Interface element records
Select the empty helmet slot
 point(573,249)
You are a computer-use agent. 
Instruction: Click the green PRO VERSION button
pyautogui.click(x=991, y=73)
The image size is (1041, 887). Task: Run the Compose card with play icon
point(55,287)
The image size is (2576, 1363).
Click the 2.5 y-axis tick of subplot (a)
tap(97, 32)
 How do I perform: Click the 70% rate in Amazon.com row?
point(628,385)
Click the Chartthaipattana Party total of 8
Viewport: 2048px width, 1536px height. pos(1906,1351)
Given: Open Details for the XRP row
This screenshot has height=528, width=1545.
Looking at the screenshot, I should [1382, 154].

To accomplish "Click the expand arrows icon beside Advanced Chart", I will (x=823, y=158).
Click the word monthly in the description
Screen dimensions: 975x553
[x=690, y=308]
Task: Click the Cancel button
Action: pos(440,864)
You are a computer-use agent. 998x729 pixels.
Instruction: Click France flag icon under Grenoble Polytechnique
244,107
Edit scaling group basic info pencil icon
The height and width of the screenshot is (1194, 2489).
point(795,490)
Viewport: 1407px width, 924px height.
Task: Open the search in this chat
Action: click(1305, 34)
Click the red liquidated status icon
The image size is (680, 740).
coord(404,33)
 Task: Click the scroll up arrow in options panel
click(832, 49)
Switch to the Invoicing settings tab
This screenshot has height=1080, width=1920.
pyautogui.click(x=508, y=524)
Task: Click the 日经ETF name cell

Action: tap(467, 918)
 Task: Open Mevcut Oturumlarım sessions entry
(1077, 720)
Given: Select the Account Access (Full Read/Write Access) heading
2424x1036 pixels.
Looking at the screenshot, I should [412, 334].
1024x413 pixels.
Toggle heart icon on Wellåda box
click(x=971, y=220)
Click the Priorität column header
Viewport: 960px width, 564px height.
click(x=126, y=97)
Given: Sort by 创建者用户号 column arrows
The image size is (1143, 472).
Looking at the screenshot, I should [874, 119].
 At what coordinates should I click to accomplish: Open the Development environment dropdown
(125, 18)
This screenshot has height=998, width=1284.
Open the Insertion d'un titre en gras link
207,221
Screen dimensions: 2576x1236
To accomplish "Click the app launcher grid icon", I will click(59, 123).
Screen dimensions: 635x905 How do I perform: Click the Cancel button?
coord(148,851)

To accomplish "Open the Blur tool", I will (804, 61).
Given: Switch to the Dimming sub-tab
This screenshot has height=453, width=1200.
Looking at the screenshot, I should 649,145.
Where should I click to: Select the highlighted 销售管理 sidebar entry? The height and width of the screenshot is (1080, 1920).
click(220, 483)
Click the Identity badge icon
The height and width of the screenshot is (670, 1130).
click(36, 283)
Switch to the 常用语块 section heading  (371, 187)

§ **Aim of the exercise**
Rewrite the records from the line containing "Where should I" through the end, requests included, and shift every coordinate in the answers by -65.

§ **Task output**
Where should I click to: Select the highlighted 销售管理 sidebar entry? The height and width of the screenshot is (1080, 1920).
click(155, 418)
Click the Identity badge icon
The height and width of the screenshot is (670, 1130).
click(-29, 218)
Switch to the 常用语块 section heading  (306, 122)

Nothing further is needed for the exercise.